Content starts

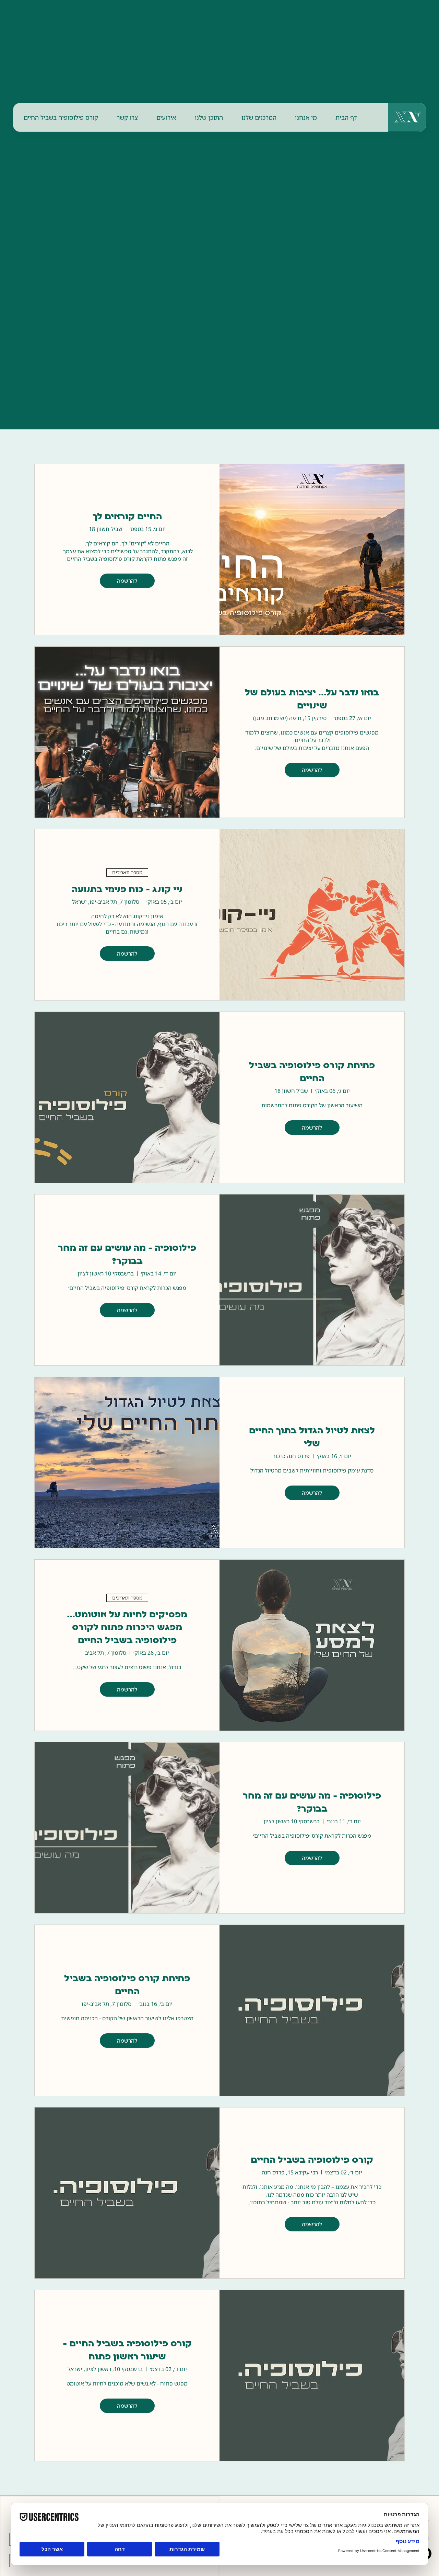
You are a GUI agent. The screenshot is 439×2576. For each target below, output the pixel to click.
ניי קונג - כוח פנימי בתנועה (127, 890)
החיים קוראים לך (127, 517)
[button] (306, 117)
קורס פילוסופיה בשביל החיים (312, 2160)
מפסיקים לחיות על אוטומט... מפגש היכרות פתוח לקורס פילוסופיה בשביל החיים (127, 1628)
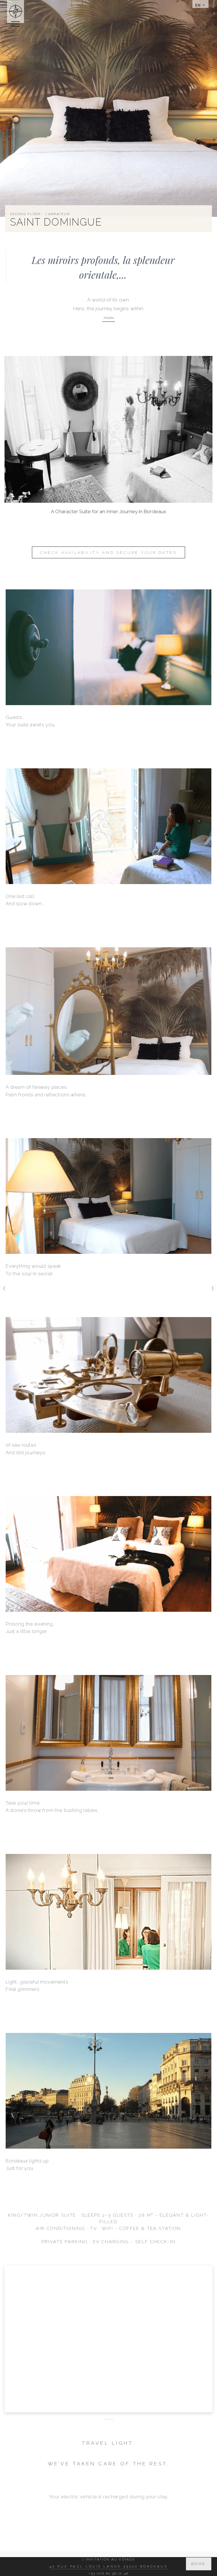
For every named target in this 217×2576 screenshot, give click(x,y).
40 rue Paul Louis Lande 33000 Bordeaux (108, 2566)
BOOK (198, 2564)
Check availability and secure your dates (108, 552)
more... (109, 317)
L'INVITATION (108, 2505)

Content ends

- **PROBLEM STATEMENT**: Gather up the lines containing the word "target" from these records and copy them.

- **WRITTEN SOLUTION**:
You are a GUI agent. The screenshot is 439×2576. For each target below, output the pixel to click.
For every named target in this 217×2576 screenshot, give click(x,y).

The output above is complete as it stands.